MIAMI – After President Donald Trump and Attorney General Jeff Sessions praised Miami-Dade Mayor Carlos Gimenez for not protecting undocumented migrants from deportation, the mayor went out for a bike ride Thursday.
The Cuban-American former firefighter ignored Trump's tweet and went out to celebrate the opening of a new bike lane. Trump and Sessions have been pressuring cities choosing to limit their cooperation with Immigration and Customs Enforcement.
"I didn't look for any praise or anything," Gimenez said.
"Sanctuary" cities follow the spirit of America's founding principles as a nation of immigrants and refuse to detain undocumented migrants perceived as refugees to help ICE deport them. In some communities, religious leaders view protecting refugees, even when they are undocumented, as a moral obligation.
While profiling undocumented migrants as the root of America's ills, Trump vilified cities refusing to cooperate with ICE and fired back with federal funding cuts. Immigration advocates in Miami-Dade criticized Gimenez for giving into the pressure.

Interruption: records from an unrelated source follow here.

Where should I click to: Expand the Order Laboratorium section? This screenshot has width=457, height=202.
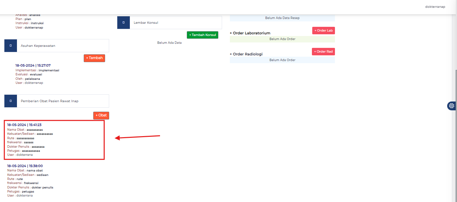[x=250, y=33]
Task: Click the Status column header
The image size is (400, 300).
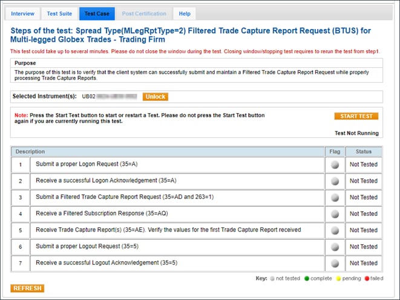Action: coord(364,151)
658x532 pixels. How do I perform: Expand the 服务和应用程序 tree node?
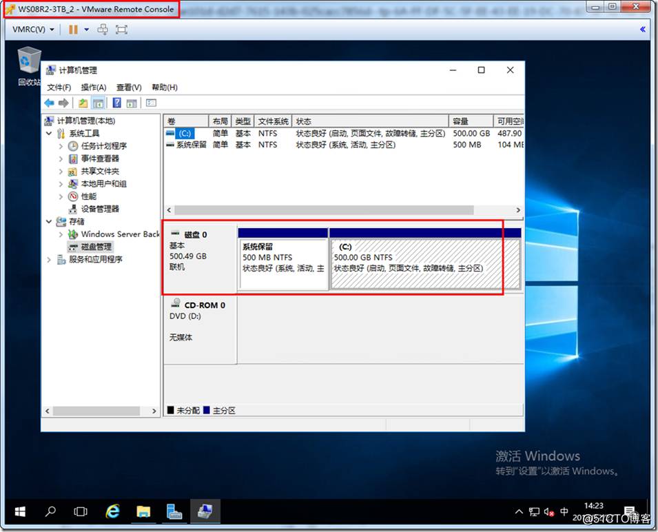(49, 260)
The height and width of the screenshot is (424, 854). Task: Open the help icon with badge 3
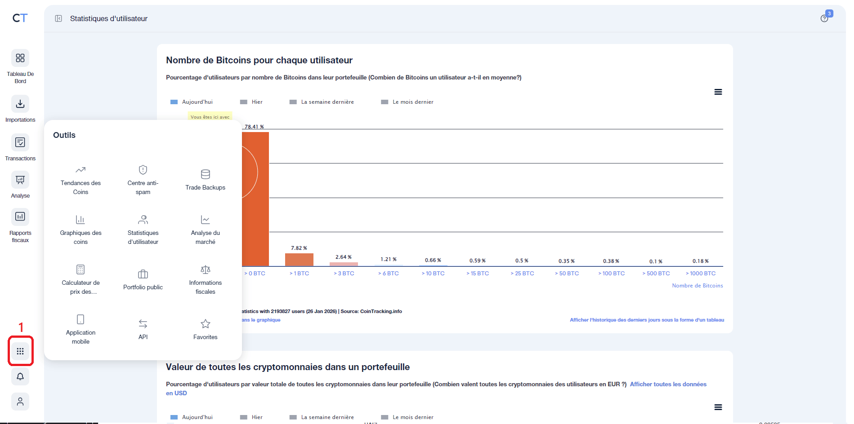coord(824,18)
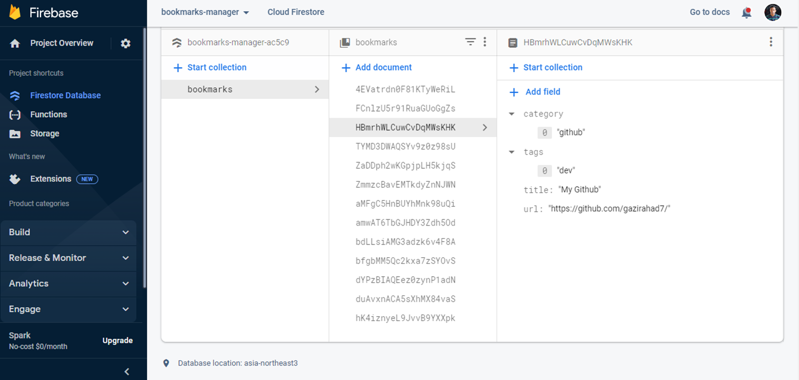Image resolution: width=799 pixels, height=380 pixels.
Task: Collapse the tags field array
Action: [x=512, y=152]
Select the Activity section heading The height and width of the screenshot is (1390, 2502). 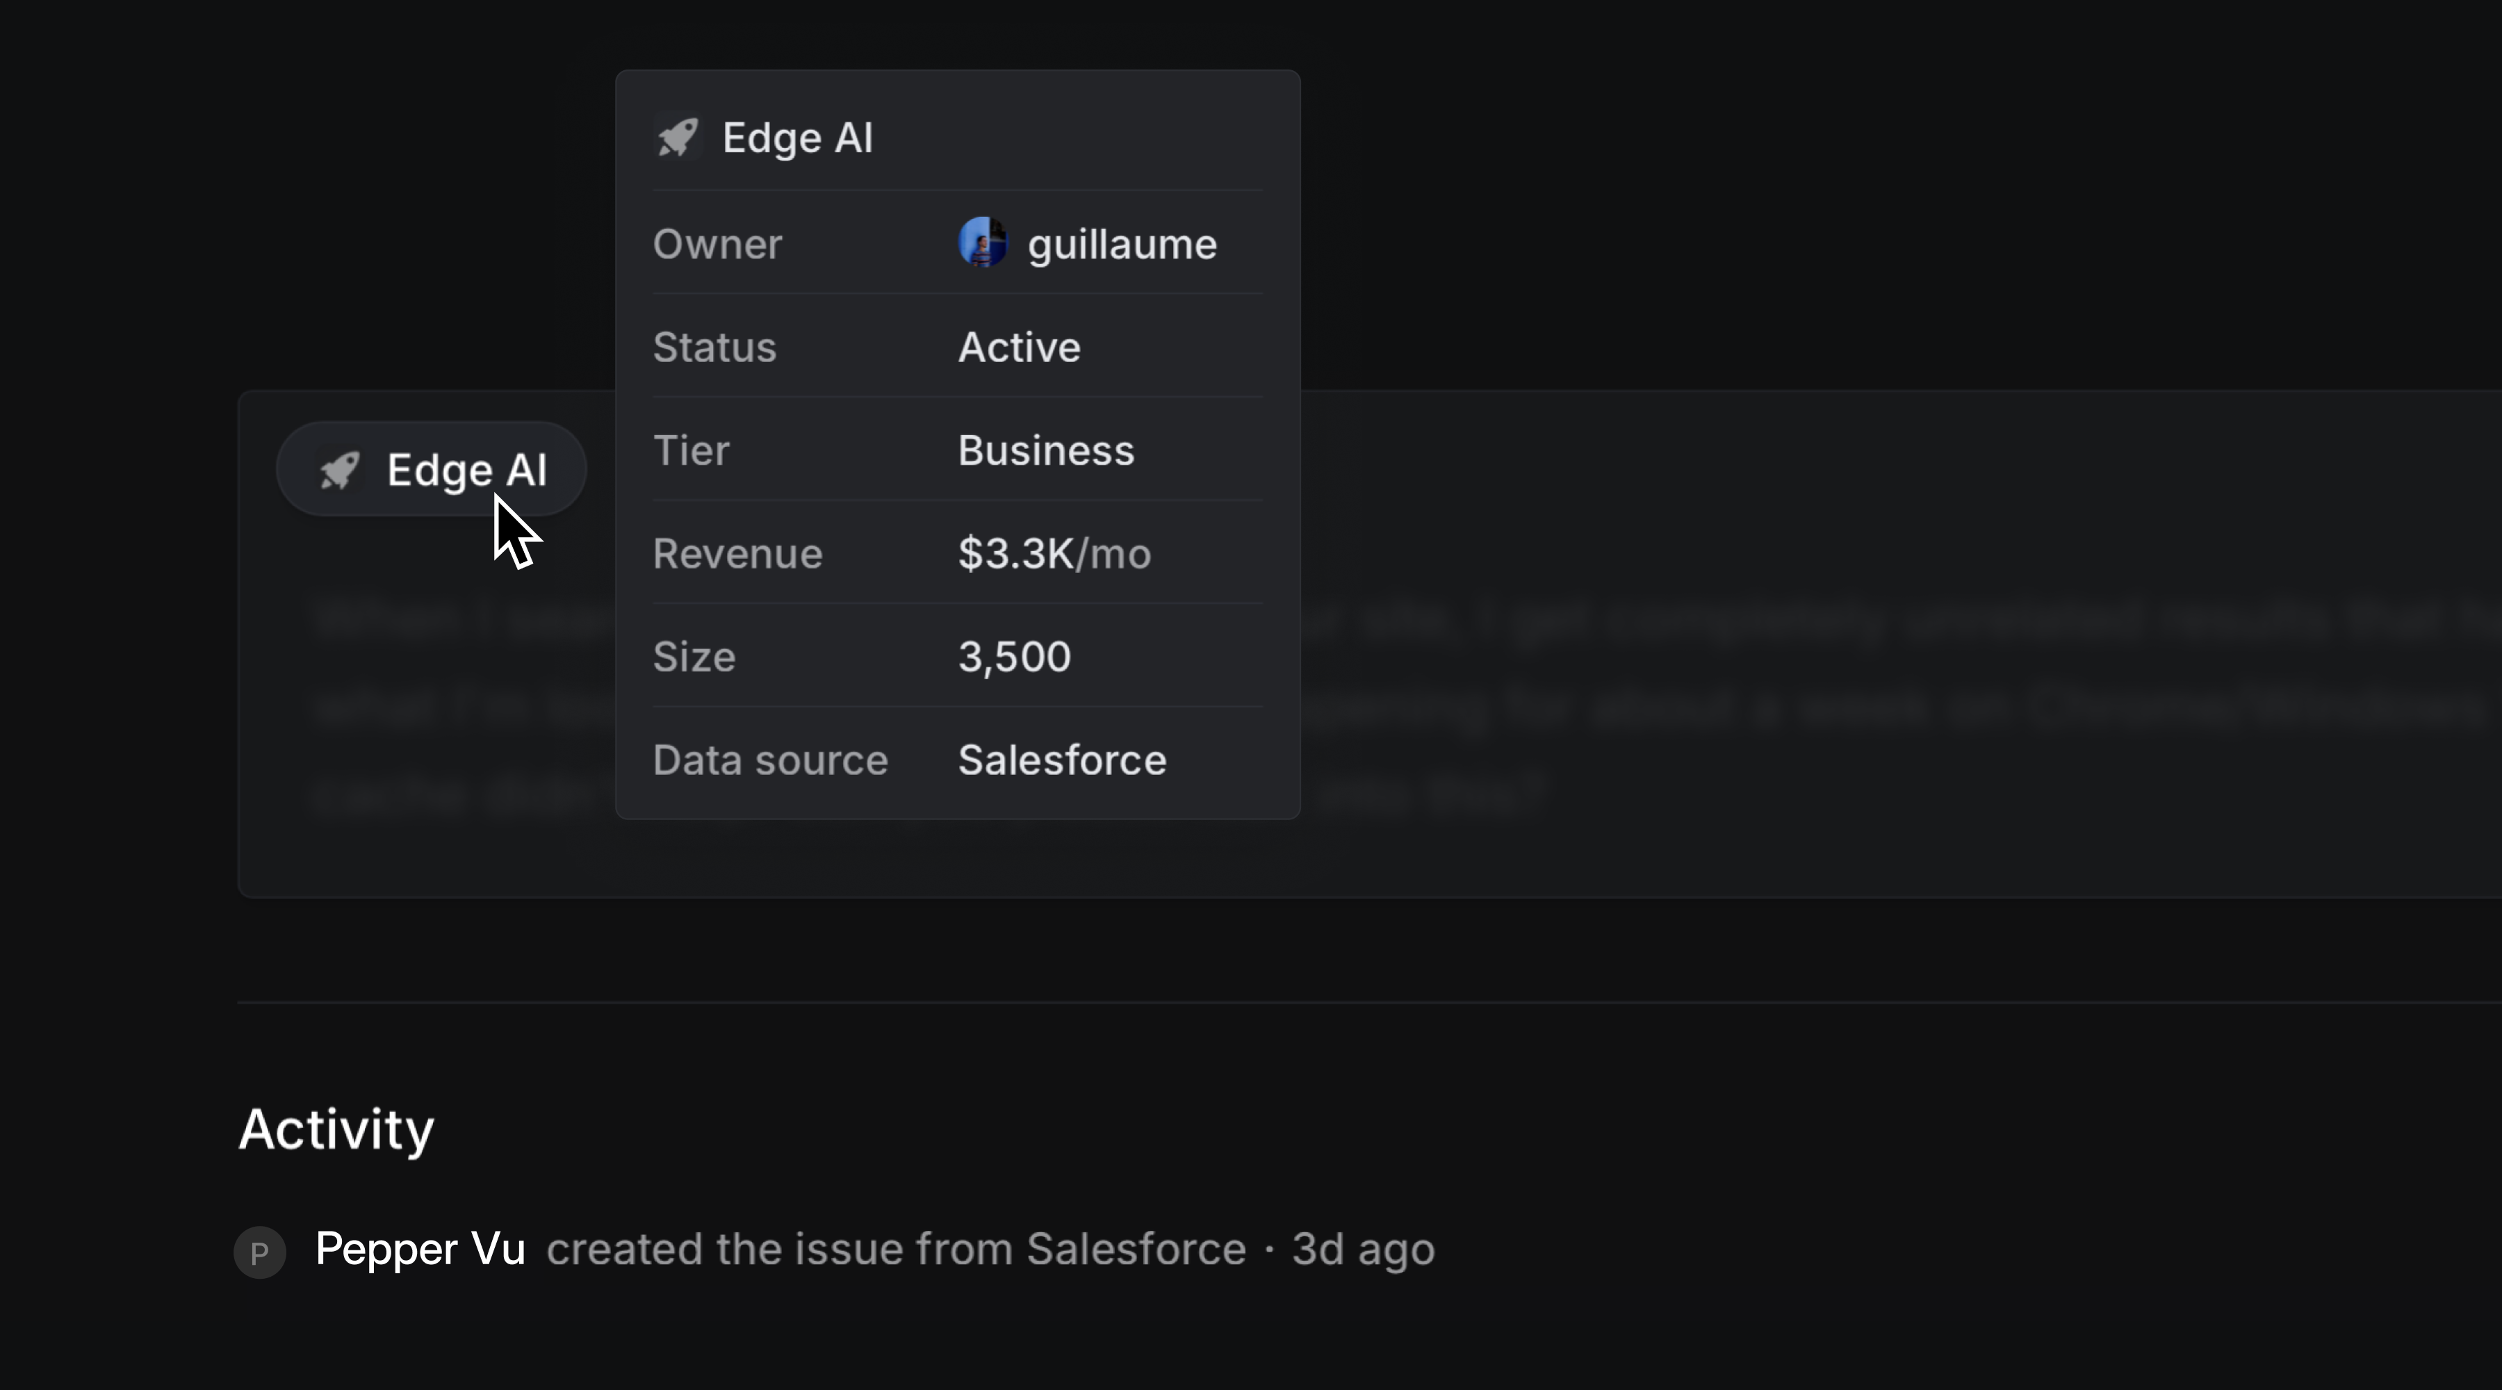pos(335,1130)
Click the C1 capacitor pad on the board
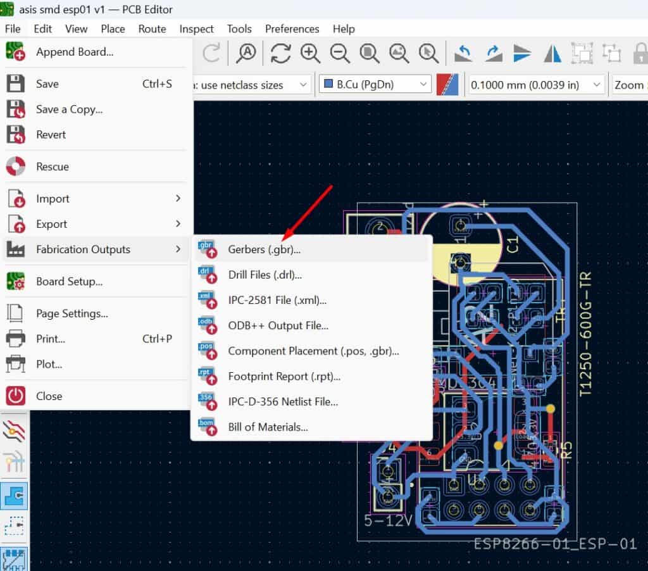The image size is (648, 571). point(461,225)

"We applied for a number of federal grants here in Miami-Dade County," Gimenez said, "and we want to make sure that we are eligible for all of it."
Gimenez asked the Department of Justice to change Miami-Dade's status and ordered the Department of Corrections to start complying with requests from immigration authorities.
"I think it's the right thing to do," Gimenez said. "We are talking about people that are being arrested. Most of them are repeat offenders."
Immigration advocates disagree. They report an increase in separation of families and a feeling of terror among students and the undocumented community who they say now live in fear under the Trump administration.
"I leave my home at 5 a.m., I say good bye to my mom and dad and I tell them I love them, because don't know if I will see them again when I come home at night," said Tatiana, a 20-year-old from Honduras. "We work hard so I can go to school, and my dream is to take them out of poverty. We are not criminals, but I know that we can be treated like that at any moment. Do you know what it's like to live with that fear? It's horrible."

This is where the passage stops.